BEGIN
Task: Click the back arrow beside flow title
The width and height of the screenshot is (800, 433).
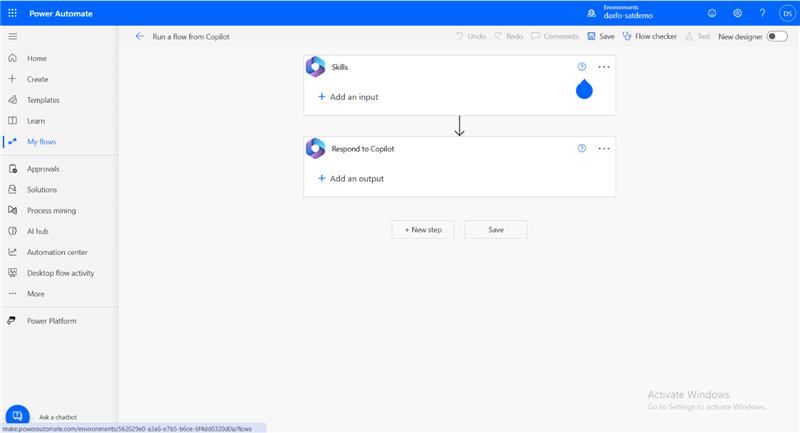Action: [139, 36]
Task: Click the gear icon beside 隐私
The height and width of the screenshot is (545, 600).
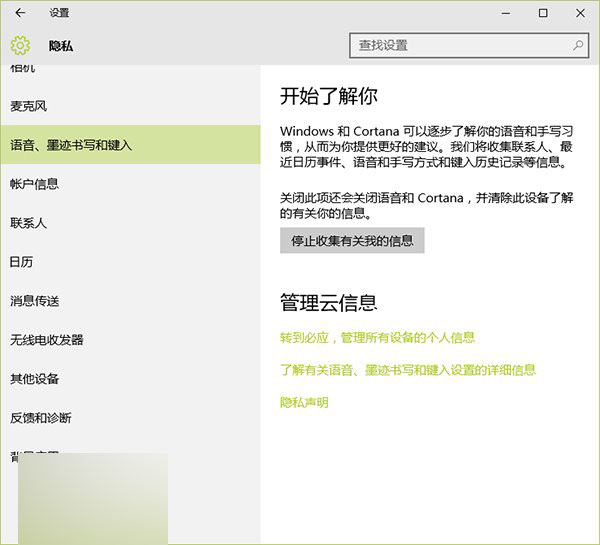Action: point(20,45)
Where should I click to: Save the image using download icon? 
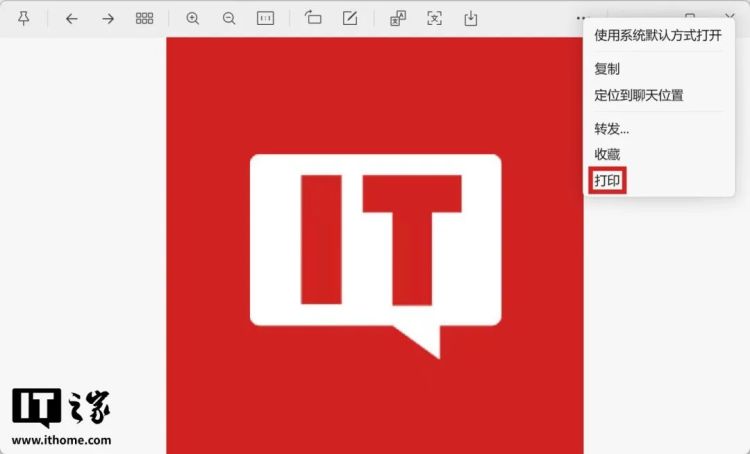(470, 19)
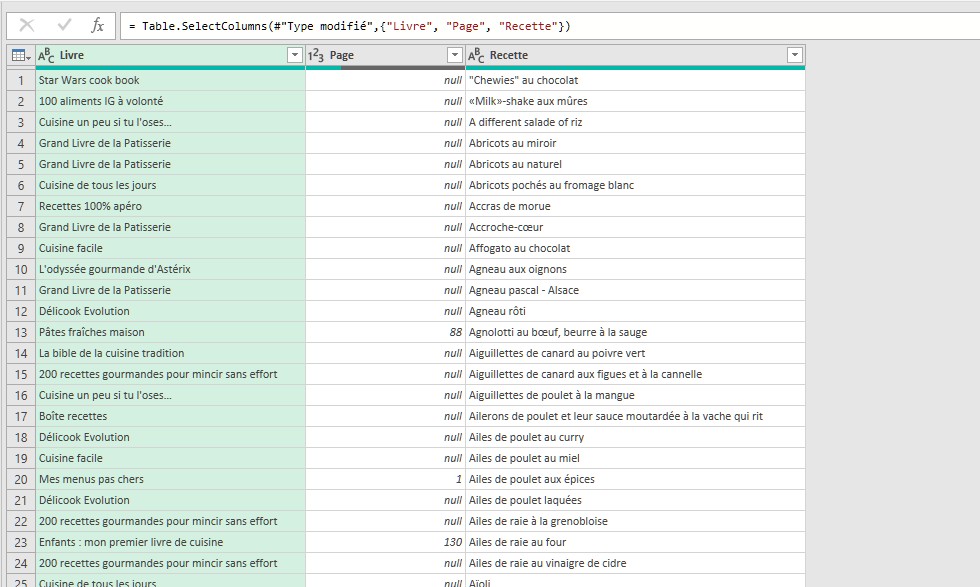Screen dimensions: 980x587
Task: Select the Page column header
Action: tap(380, 55)
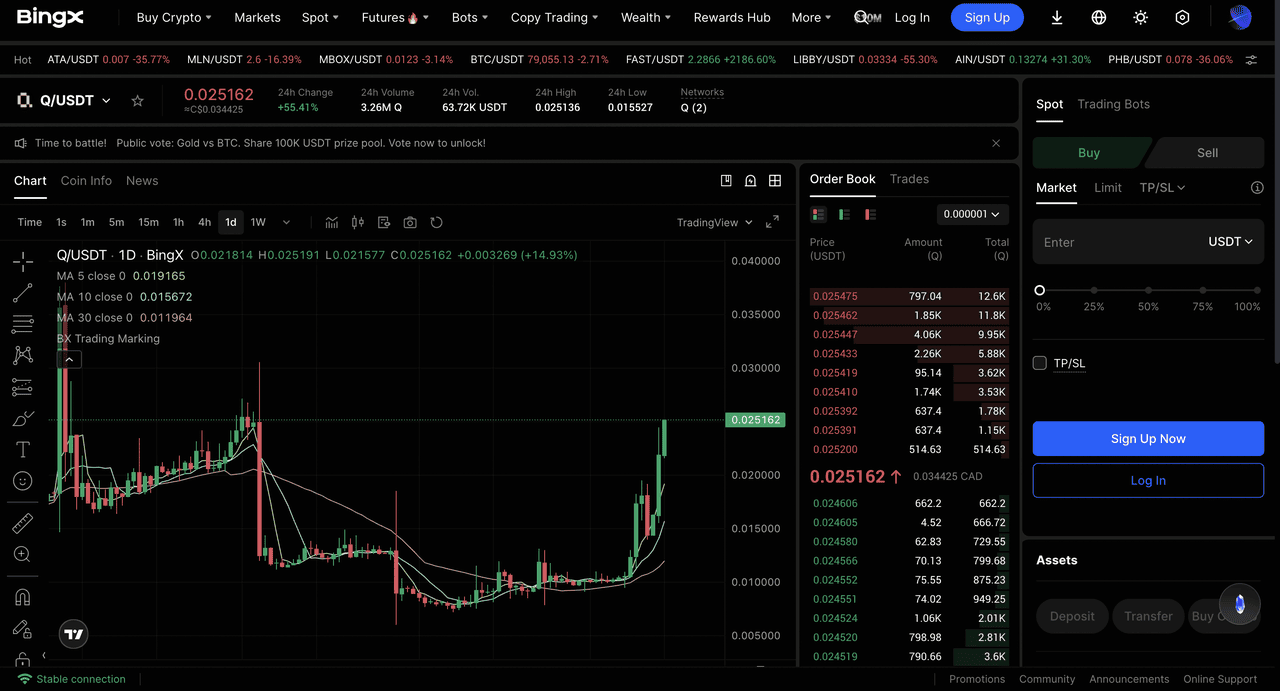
END
## What you have to do
Pictures excluded, copy exactly the lines running from the one with "Where should I" through the last line of the material.

## Problem solution
Where should I click to: Save the image using download icon? 
(470, 19)
Screen dimensions: 980x587
Task: Select the Page column header
Action: tap(380, 55)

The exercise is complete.